== DATA TO PROCESS ==

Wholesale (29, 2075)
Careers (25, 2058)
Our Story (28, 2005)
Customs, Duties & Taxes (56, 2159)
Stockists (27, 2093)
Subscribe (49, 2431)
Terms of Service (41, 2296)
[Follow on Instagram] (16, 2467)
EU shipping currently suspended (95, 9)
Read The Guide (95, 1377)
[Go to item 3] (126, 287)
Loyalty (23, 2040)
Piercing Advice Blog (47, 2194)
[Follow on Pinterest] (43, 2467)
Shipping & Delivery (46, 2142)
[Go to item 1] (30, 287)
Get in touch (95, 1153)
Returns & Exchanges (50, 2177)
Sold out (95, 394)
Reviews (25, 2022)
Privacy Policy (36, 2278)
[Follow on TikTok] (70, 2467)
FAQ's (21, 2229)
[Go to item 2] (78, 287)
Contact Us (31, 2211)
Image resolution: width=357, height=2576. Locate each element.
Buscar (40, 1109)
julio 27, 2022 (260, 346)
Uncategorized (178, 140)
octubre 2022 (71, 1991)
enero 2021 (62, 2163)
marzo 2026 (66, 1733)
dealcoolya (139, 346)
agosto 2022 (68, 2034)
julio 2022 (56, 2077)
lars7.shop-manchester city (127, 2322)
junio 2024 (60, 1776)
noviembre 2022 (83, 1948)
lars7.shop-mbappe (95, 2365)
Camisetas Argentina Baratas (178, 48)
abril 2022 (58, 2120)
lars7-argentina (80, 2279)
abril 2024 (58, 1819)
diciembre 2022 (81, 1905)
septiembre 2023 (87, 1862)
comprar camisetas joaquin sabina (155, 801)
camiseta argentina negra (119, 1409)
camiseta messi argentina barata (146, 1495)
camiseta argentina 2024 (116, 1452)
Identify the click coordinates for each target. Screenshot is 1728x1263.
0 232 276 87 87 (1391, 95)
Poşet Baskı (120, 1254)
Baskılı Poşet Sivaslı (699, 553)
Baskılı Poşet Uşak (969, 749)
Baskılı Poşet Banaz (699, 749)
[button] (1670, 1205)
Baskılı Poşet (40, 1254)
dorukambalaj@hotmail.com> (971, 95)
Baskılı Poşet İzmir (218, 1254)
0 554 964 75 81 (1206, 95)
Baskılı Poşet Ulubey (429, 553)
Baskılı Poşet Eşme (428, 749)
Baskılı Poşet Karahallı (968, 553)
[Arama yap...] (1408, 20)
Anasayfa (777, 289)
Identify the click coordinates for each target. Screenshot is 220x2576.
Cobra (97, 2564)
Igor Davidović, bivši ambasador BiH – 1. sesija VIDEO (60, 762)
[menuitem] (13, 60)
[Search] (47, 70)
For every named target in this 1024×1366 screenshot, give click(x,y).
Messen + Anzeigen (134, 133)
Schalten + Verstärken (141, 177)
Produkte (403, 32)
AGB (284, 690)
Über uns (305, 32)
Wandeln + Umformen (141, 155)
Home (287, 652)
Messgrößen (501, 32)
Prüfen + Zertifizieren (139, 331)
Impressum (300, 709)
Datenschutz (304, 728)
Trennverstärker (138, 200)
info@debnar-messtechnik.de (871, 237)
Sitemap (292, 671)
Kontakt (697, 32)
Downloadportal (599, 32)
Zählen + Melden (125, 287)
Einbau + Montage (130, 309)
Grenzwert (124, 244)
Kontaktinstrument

== WORK REQUEST ==
The lines to return run from the one containing "Home (287, 652)" through the last line of the material above. Please reproduce them exactly.

== EXERCISE ANSWER ==
Home (287, 652)
Messgrößen (501, 32)
Prüfen + Zertifizieren (139, 331)
Impressum (300, 709)
Datenschutz (304, 728)
Trennverstärker (138, 200)
info@debnar-messtechnik.de (871, 237)
Sitemap (292, 671)
Kontakt (697, 32)
Downloadportal (599, 32)
Zählen + Melden (125, 287)
Einbau + Montage (130, 309)
Grenzwert (124, 244)
Kontaktinstrument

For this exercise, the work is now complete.